Sierra Club Stand on Bottling Facilities in Florida.

The bottled water industry is a multibillion dollar industry and has many lobbyists. There are over 40 bottled water facilities in FL. These facilities pay for a permit, but after that, they do not pay Florida for the water. Perhaps that is one reason they are so attracted to our state. Legislation to create a tax or fee on these companies has repeatedly failed. Some of our springs are decreasing in their flow. Silver Springs has already lost 32% of its historic average flow. Some of the springs in the Orlando area are predicted to decline in flow by 15% in the next decade, as aquifer levels decline statewide.

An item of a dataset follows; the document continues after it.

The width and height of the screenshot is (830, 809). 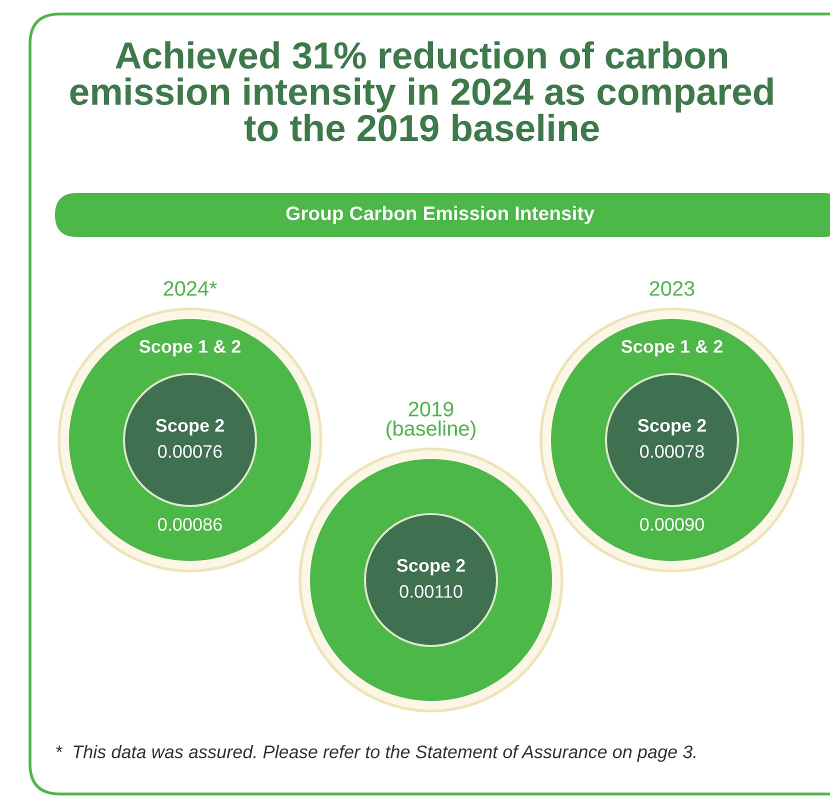 What do you see at coordinates (672, 348) in the screenshot?
I see `series-label: Scope 1 & 2` at bounding box center [672, 348].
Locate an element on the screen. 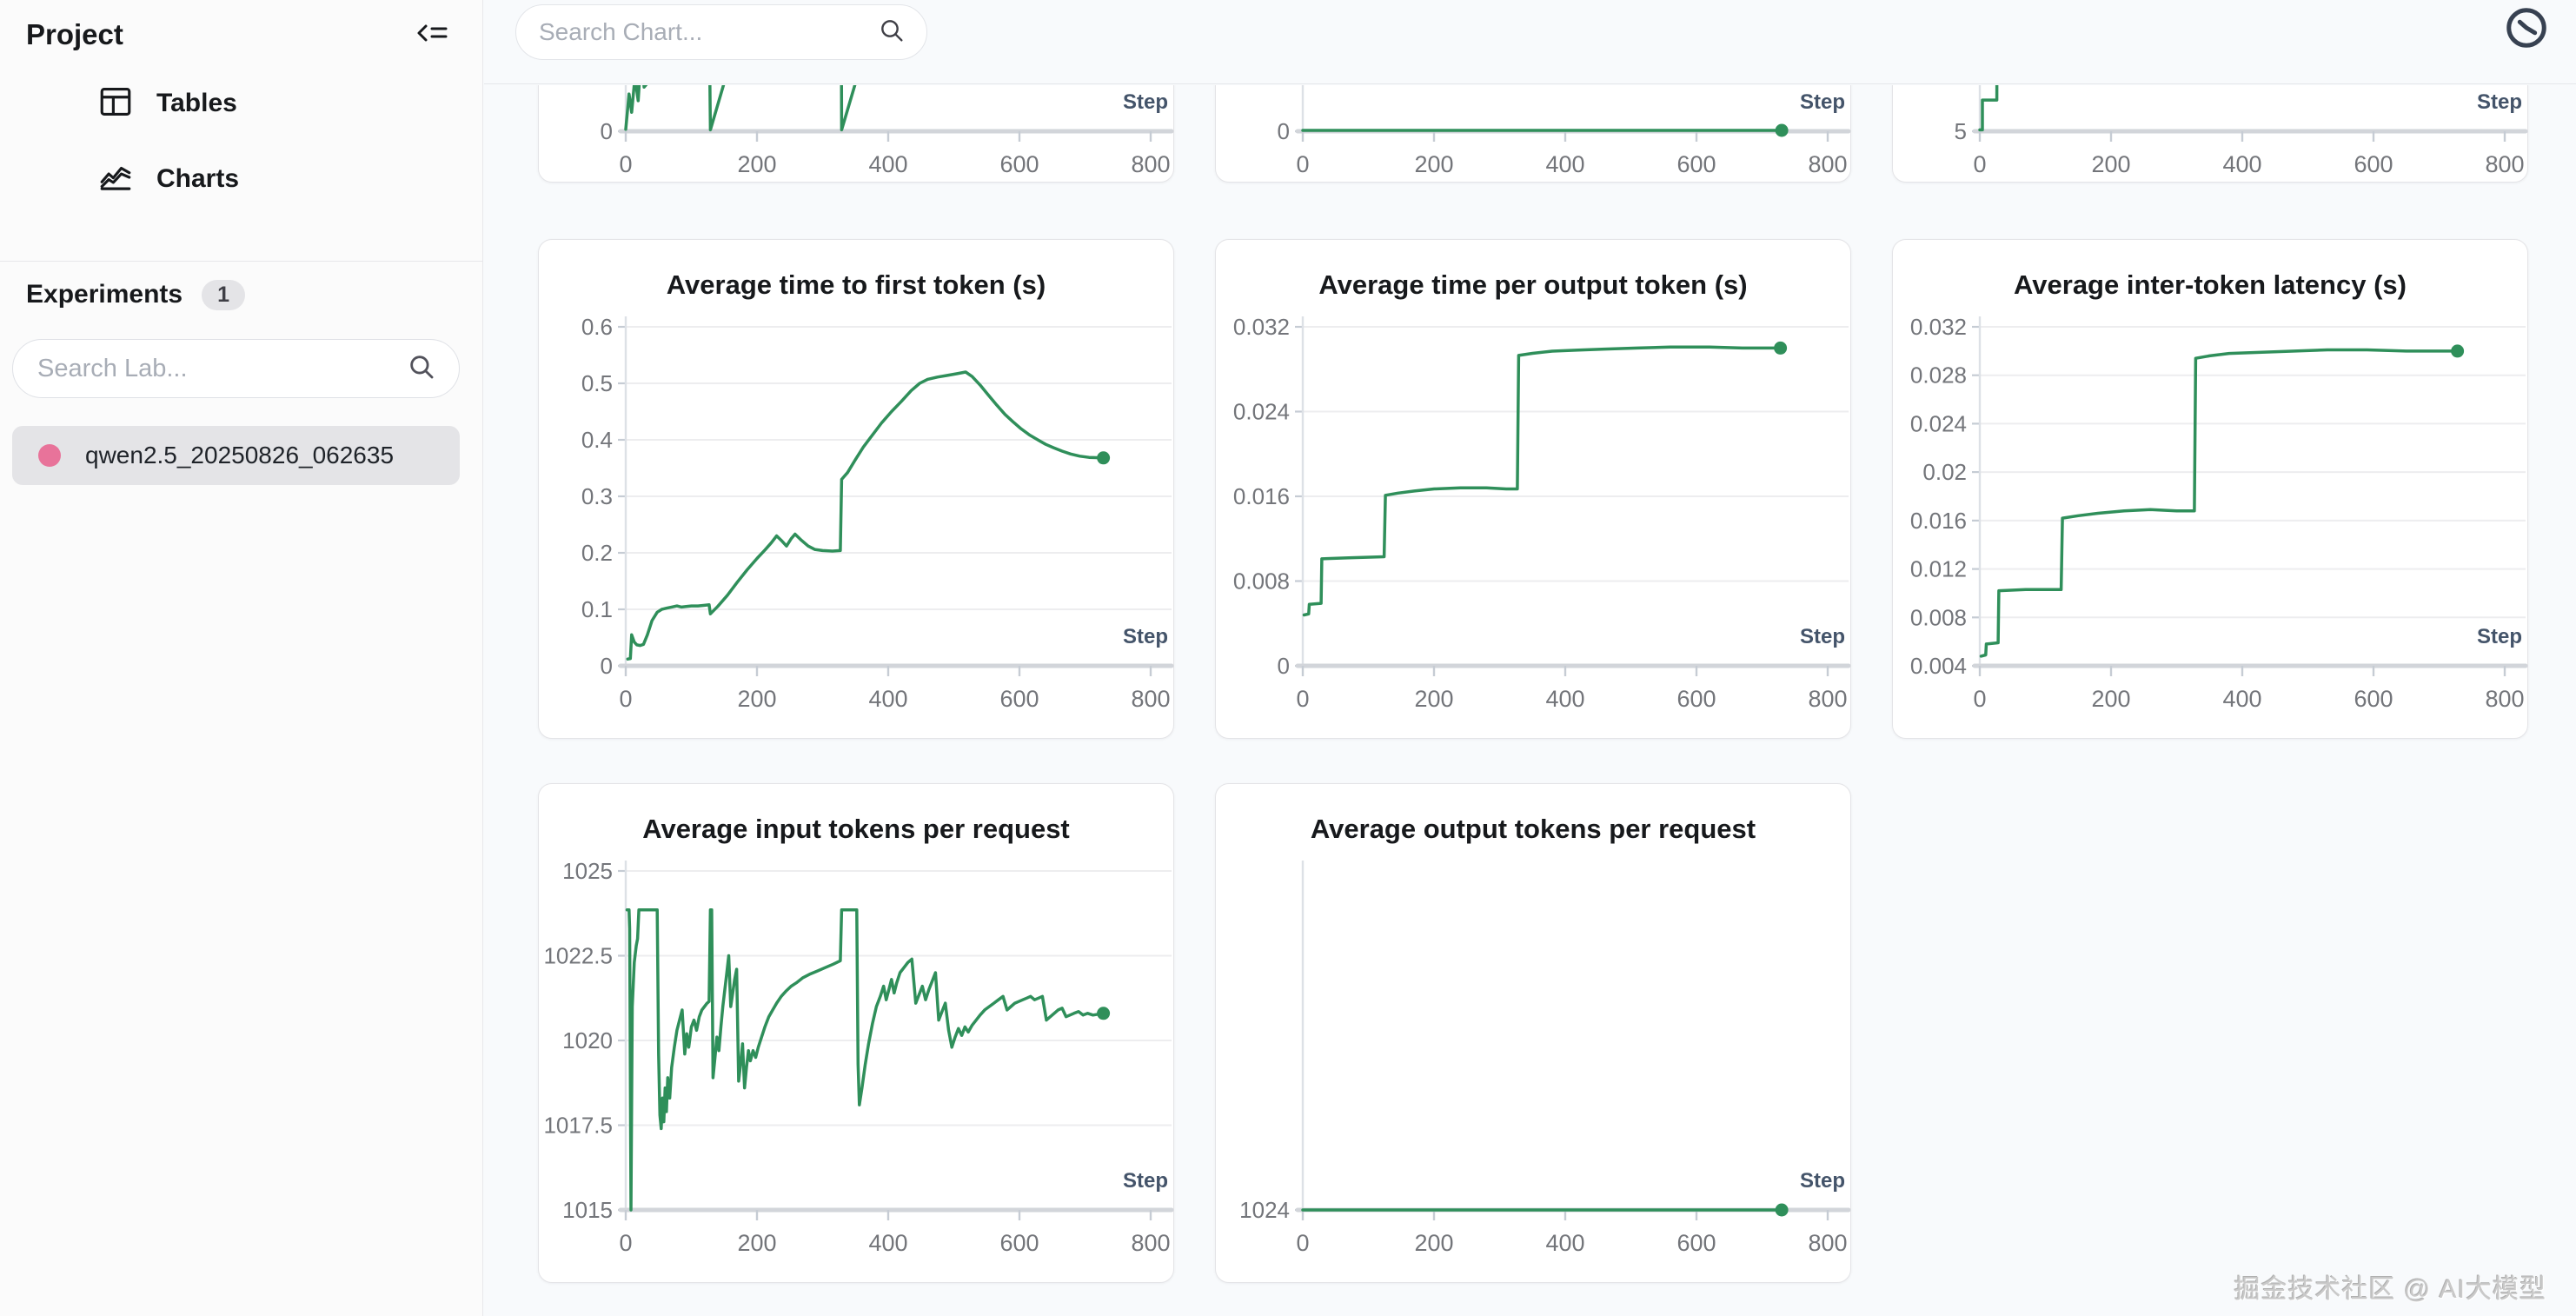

And then, there are all the plastic water bottles that end up as waste ..... enough to drown us all in plastic.

Concerned residents successfully stopped a water bottling facility on the Santa Fe River that could have endangered the river's sensitive ecosystem. But the fight against corporate water bottlers isn't over.

The Suwannee River Water Management District (SRWMD) -- the agency that grants permits for water withdrawals -- ruled in 2010 that a bottled water permit for the Santa Fe River was not "consistent with the public interest." But large corporations won't just back away from all this free water they can sell.

Residents of Florida need to be on the lookout and make sure that their county and city commissions know you don't want to give away our precious water.